In the liquid crystal display for high resolution of 300 PPI or more or ultra-high resolution of 500 PPI or more, the size of the pixel area is significantly reduced compared to that for resolution lower than this. On the other hand, the size of the thin film transistors T1 and T2 cannot be reduced in proportion to the reduced pixel area in order to maintain characteristics. That is, in a pixel structure for realizing high resolution or ultra-high resolution, the area ratio of the thin film transistors T1 and T2 to the pixel area gradually increases. Since the area occupied by the thin film transistors T1 and T2 is a non-transmissive area, it is an important factor in reducing the aperture ratio in high resolution and ultra high resolution. A thin film transistor substrate for a liquid crystal display for high resolution of 300 PPI or more or ultra-high resolution of 500 PPI or more is desperately in need of a new structure capable of increasing the ratio of the aperture area per pixel area.
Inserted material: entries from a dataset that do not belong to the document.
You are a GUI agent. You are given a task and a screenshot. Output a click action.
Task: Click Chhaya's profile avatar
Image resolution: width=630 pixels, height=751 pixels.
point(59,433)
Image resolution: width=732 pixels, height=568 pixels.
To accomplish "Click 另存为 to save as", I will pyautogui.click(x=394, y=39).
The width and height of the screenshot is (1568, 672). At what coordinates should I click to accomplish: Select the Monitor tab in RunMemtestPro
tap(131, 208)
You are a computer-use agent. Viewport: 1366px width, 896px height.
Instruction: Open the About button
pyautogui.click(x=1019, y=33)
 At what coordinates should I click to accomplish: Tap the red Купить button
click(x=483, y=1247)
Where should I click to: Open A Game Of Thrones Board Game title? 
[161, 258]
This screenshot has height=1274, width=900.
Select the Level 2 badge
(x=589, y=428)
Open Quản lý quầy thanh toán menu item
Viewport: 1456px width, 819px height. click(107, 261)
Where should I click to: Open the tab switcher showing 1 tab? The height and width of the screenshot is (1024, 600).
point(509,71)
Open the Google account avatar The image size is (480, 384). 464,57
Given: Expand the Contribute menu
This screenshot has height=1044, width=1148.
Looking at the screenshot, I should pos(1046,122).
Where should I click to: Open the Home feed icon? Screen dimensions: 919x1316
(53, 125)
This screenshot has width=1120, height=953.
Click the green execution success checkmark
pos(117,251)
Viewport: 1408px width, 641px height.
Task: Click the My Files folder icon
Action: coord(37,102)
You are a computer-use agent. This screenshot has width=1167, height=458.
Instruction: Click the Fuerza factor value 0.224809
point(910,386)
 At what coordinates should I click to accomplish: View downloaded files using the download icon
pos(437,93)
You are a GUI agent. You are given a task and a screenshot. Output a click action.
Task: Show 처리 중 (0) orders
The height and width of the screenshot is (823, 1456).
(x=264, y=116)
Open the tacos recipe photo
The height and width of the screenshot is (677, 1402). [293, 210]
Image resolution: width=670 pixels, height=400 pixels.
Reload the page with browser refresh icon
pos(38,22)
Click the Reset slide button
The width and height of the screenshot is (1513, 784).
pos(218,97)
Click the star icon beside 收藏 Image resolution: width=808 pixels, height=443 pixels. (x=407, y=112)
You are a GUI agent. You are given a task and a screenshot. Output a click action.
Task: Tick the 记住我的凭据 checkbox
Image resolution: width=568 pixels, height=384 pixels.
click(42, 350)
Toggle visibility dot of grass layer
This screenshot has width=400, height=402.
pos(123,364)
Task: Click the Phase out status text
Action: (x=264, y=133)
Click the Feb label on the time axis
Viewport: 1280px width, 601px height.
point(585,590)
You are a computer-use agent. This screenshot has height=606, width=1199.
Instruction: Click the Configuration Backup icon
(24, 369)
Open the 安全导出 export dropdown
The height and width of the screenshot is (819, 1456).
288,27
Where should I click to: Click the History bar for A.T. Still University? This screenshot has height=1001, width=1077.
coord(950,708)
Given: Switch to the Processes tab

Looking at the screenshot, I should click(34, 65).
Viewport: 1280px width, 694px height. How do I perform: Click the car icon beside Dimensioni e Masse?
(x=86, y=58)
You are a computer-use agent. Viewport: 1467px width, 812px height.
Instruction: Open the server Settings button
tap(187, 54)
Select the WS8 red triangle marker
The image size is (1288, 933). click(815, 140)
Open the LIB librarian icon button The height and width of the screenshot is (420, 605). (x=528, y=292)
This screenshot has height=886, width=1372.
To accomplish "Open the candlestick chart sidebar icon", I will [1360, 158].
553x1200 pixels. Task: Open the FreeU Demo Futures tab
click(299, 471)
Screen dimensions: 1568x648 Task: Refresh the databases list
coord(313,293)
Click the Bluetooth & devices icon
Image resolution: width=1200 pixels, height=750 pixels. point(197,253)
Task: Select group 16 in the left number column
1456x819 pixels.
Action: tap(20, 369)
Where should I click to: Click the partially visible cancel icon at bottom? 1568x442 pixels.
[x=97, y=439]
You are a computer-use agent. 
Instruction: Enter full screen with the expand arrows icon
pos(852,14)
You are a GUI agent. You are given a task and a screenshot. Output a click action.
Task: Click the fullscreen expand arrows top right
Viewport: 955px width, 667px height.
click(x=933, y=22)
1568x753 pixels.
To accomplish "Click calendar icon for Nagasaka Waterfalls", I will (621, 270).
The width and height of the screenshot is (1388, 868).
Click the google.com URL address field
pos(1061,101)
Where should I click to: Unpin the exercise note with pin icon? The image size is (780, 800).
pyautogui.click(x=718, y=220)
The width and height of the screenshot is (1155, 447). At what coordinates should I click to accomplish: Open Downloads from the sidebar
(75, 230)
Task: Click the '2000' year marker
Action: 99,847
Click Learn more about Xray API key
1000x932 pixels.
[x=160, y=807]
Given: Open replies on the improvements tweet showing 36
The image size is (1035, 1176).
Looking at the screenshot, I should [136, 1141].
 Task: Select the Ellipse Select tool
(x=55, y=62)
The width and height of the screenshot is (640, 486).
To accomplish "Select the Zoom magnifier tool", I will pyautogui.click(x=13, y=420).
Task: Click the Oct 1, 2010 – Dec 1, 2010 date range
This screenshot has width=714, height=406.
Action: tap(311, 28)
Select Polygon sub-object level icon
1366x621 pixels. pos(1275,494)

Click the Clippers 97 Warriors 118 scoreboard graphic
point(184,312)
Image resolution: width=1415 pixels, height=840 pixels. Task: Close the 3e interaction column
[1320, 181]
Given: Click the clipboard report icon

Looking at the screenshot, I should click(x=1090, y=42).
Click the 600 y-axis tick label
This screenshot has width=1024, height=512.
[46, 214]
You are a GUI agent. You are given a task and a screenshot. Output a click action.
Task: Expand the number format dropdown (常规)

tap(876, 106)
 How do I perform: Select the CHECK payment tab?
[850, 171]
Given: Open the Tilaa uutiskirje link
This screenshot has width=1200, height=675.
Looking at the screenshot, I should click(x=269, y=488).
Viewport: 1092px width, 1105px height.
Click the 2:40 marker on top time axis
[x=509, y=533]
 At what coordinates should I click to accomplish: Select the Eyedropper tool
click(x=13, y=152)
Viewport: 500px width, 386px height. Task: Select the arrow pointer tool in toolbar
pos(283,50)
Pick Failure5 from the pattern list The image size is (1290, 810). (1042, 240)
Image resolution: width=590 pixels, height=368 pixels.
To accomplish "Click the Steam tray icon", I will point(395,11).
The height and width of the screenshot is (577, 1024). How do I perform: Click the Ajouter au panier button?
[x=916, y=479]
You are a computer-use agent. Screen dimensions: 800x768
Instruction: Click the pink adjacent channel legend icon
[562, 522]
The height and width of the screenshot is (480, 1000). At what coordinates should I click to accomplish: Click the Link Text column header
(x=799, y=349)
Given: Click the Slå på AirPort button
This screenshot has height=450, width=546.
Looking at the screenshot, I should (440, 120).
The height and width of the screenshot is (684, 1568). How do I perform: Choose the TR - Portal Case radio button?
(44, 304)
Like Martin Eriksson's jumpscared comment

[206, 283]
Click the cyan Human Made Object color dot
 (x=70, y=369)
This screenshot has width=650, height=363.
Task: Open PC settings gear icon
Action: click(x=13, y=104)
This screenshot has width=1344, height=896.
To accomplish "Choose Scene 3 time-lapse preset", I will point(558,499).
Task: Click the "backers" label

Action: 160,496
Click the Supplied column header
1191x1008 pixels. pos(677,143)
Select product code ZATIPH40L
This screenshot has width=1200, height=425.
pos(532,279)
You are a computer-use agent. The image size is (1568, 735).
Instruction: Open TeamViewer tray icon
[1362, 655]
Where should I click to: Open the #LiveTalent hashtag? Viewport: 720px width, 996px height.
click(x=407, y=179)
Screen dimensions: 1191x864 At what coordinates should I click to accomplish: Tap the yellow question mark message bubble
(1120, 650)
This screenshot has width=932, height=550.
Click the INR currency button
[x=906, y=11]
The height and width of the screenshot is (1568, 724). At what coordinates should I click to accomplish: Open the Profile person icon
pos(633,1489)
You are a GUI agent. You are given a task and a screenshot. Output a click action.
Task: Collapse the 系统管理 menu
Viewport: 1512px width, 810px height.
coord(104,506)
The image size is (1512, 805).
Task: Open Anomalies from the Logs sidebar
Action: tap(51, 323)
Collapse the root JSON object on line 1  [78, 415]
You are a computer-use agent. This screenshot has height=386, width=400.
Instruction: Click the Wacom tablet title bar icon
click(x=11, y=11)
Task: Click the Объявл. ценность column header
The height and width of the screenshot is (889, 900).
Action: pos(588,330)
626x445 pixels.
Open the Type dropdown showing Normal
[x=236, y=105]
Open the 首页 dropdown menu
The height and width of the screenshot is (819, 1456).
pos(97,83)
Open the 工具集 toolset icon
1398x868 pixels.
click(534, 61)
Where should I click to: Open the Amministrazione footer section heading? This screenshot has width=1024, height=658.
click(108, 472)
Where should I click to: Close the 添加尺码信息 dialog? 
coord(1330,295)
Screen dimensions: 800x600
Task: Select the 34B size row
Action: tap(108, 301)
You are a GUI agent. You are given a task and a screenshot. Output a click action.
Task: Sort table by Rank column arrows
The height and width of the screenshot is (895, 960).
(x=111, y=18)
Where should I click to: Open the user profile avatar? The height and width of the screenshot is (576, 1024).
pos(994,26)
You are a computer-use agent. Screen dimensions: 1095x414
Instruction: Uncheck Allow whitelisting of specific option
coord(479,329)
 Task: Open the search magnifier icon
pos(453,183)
SUMMARY OF THE INVENTION It is an object of the present invention to provide a liquid crystal display having a compensation thin film transistor for supplementing the off-current characteristic of a thin film transistor having a polycrystalline silicon semiconductor material, in order to overcome the problems of the prior art. .

Another object of the present invention is to provide a liquid crystal display device including a compensation thin film transistor having a polysilicon semiconductor layer and having a pixel structure capable of securing a high aperture ratio.

A liquid crystal display device of the present invention for achieving the above object includes a plurality of data lines and gate lines crossing each other, first electrodes, at least one second electrode, and a semiconductor layer. Each of the plurality of gate lines is disposed to cross the plurality of data lines and has a zigzag pattern. The first electrodes are respectively disposed between the data lines. The second electrode is supplied with a reference voltage to form an electric field with the first electrodes. The semiconductor layer includes a first region connected to the data line and a second region overlapping the gate line at two positions, connected to the first region by a first connection portion, and overlapping the gate line at a first position. region, a third region overlapping the gate line at a second position and connected to the second region by a second connection portion, connected to the first electrode, and connected to the third region by a third connection portion and a fourth area to be

In the above configuration, a first thin film transistor is formed by the first connection part, the second region, the second connection part, and the gate line, the second connection part, the third region, the third connection part, and the A second thin film transistor is formed by a gate line, the first connection part is a first source electrode of the first thin film transistor, the second region is a first semiconductor channel of the first thin film transistor, and the second connection part is a first drain electrode of the first thin film transistor, the gate line is a gate electrode of the first thin film transistor, the second connection part is a second source electrode of the second thin film transistor, and the third region is the A second semiconductor channel of a second thin film transistor, the third connection part is a second drain electrode of the second thin film transistor, and the gate line is a gate electrode of the second thin film transistor.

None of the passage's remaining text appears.